Recorded data
★ ★ ★ ★ ★ ★ ★
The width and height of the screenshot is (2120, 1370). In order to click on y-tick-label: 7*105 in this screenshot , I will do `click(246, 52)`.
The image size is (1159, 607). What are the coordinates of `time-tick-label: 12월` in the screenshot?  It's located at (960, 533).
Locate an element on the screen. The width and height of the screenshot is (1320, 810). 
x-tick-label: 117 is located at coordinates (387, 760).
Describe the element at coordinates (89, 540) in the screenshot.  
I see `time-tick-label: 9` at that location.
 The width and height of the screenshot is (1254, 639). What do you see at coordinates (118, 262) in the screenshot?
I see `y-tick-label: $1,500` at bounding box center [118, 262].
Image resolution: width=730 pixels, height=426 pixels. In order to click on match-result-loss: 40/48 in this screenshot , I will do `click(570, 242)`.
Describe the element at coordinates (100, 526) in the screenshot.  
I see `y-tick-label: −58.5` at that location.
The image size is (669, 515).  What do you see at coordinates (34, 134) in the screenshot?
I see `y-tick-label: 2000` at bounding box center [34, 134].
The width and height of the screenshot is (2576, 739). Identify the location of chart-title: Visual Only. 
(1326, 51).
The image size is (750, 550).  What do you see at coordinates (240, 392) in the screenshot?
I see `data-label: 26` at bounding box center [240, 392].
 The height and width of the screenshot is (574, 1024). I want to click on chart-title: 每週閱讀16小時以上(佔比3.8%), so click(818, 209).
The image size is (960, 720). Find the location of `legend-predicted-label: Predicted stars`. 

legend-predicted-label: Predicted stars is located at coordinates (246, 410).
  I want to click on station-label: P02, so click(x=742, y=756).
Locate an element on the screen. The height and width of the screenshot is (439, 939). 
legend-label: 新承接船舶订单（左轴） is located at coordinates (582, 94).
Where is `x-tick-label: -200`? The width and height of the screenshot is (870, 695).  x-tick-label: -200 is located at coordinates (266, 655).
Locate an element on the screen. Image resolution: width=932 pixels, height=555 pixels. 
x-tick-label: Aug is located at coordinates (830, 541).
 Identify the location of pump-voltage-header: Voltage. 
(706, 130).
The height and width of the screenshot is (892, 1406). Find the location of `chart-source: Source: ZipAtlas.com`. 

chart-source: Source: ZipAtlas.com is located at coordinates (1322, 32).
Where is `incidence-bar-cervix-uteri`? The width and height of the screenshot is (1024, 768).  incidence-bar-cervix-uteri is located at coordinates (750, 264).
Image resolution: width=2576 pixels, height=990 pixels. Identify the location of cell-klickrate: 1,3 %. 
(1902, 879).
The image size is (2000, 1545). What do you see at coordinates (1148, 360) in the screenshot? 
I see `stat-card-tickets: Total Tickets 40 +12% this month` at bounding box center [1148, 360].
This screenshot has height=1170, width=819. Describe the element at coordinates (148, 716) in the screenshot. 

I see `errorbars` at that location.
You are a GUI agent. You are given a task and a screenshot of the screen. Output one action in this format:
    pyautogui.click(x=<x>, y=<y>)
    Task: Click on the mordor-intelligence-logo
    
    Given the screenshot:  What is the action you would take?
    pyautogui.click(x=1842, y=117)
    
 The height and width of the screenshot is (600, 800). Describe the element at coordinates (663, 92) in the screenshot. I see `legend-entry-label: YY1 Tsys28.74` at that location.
★ ★ ★ ★ ★ ★ ★
- [WHAT TO PRODUCE]: Set down the lines above word for word, from the very first line down through the line containing "legend-predicted-label: Predicted stars is", including both ends.

- [SOLUTION FOR THIS TASK]:
The width and height of the screenshot is (2120, 1370). In order to click on y-tick-label: 7*105 in this screenshot , I will do `click(246, 52)`.
The image size is (1159, 607). What are the coordinates of `time-tick-label: 12월` in the screenshot?  It's located at (960, 533).
Locate an element on the screen. The width and height of the screenshot is (1320, 810). 
x-tick-label: 117 is located at coordinates (387, 760).
Describe the element at coordinates (89, 540) in the screenshot.  
I see `time-tick-label: 9` at that location.
 The width and height of the screenshot is (1254, 639). What do you see at coordinates (118, 262) in the screenshot?
I see `y-tick-label: $1,500` at bounding box center [118, 262].
Image resolution: width=730 pixels, height=426 pixels. In order to click on match-result-loss: 40/48 in this screenshot , I will do `click(570, 242)`.
Describe the element at coordinates (100, 526) in the screenshot.  
I see `y-tick-label: −58.5` at that location.
The image size is (669, 515).  What do you see at coordinates (34, 134) in the screenshot?
I see `y-tick-label: 2000` at bounding box center [34, 134].
The width and height of the screenshot is (2576, 739). Identify the location of chart-title: Visual Only. 
(1326, 51).
The image size is (750, 550).  What do you see at coordinates (240, 392) in the screenshot?
I see `data-label: 26` at bounding box center [240, 392].
 The height and width of the screenshot is (574, 1024). I want to click on chart-title: 每週閱讀16小時以上(佔比3.8%), so click(818, 209).
The image size is (960, 720). Find the location of `legend-predicted-label: Predicted stars`. 

legend-predicted-label: Predicted stars is located at coordinates (246, 410).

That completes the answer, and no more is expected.